[START Listed entries]

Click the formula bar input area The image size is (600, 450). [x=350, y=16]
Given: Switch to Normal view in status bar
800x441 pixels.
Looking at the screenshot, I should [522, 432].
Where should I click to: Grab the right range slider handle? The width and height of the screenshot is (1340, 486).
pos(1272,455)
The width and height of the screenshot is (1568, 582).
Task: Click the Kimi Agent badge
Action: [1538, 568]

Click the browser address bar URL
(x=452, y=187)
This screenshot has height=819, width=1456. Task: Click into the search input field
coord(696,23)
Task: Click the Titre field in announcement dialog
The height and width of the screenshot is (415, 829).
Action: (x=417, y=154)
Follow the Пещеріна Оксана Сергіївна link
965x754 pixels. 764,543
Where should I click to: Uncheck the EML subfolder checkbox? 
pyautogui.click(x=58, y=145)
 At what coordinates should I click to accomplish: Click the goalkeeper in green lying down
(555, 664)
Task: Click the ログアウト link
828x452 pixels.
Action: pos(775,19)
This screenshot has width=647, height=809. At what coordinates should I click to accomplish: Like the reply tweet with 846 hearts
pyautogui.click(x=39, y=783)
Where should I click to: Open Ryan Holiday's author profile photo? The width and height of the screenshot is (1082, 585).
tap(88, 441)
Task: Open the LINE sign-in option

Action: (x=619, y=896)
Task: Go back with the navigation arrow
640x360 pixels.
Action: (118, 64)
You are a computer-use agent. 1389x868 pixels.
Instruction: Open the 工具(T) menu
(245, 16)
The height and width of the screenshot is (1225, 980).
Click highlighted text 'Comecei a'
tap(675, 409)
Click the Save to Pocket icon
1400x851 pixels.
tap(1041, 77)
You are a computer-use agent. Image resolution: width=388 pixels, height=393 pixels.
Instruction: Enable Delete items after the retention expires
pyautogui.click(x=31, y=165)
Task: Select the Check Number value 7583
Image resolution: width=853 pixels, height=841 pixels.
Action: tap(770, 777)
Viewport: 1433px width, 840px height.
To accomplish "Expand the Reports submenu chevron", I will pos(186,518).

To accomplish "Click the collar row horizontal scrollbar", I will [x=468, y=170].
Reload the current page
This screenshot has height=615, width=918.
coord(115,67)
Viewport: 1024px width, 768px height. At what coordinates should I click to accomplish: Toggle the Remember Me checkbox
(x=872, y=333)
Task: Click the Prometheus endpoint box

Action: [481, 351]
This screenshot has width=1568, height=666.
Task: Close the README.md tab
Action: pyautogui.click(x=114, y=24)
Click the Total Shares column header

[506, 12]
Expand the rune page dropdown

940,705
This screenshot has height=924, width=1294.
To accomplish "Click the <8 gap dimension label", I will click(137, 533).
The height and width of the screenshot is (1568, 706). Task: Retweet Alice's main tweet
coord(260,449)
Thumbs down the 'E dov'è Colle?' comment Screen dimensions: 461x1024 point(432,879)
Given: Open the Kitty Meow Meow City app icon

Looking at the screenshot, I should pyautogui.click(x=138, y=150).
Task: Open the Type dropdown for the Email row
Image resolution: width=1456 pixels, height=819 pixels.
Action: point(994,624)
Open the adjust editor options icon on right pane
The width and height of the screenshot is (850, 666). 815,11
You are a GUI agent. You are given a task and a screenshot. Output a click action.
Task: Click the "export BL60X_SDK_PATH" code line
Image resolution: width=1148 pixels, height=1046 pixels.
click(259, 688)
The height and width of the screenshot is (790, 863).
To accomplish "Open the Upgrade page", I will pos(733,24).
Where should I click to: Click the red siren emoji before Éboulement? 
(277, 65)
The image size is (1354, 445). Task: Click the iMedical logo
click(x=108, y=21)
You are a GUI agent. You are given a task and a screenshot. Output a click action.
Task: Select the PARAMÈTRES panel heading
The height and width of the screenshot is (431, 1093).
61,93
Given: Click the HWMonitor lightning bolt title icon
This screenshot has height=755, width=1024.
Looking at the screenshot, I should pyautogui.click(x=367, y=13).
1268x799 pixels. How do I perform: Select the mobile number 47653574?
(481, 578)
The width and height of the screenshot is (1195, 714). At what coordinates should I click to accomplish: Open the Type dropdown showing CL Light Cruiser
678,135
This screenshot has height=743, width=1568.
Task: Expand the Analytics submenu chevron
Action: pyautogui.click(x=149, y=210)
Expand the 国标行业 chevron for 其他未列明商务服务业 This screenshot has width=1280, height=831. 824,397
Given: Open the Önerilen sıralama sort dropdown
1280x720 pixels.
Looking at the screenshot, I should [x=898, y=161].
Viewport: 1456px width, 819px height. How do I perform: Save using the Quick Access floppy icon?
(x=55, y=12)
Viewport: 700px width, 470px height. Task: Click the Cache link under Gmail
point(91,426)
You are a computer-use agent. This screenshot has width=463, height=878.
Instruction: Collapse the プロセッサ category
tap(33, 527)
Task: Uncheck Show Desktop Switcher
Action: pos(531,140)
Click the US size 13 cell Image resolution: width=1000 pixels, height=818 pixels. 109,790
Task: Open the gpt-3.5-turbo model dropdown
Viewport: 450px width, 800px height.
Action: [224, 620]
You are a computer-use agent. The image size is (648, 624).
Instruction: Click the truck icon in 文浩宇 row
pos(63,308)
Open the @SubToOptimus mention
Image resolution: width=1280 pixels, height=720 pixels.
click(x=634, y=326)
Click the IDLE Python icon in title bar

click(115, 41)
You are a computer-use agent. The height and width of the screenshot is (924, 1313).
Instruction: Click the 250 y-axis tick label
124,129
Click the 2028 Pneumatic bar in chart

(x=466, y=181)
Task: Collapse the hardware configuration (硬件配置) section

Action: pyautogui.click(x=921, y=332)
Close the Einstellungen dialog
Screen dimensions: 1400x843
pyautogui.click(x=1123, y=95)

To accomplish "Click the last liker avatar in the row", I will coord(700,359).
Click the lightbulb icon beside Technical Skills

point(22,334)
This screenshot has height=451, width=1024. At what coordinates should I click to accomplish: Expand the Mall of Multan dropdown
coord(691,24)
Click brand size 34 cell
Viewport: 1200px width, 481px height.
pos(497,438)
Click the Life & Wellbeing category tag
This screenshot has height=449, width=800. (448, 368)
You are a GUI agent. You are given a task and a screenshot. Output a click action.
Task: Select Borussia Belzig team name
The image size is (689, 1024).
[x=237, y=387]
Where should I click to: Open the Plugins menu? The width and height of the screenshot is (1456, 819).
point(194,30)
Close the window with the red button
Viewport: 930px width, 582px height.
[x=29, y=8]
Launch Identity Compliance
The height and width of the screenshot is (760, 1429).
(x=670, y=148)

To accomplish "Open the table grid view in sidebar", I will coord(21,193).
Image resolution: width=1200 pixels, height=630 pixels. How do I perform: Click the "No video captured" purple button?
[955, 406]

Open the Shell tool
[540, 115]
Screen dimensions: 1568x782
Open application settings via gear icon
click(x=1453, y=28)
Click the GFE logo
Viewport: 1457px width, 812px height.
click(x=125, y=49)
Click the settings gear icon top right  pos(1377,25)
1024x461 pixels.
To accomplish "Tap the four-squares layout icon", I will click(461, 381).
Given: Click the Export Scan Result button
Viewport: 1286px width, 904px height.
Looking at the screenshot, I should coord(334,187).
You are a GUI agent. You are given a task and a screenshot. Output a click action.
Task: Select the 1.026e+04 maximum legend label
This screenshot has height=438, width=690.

[END Listed entries]

## What the task requires
Return the lines of the records exactly, from the line with "Viewport: 1433px width, 840px height." up to and including the line with "(x=872, y=333)".

## Written solution
Viewport: 1433px width, 840px height.
To accomplish "Expand the Reports submenu chevron", I will pos(186,518).

To accomplish "Click the collar row horizontal scrollbar", I will [x=468, y=170].
Reload the current page
This screenshot has height=615, width=918.
coord(115,67)
Viewport: 1024px width, 768px height. At what coordinates should I click to accomplish: Toggle the Remember Me checkbox
(x=872, y=333)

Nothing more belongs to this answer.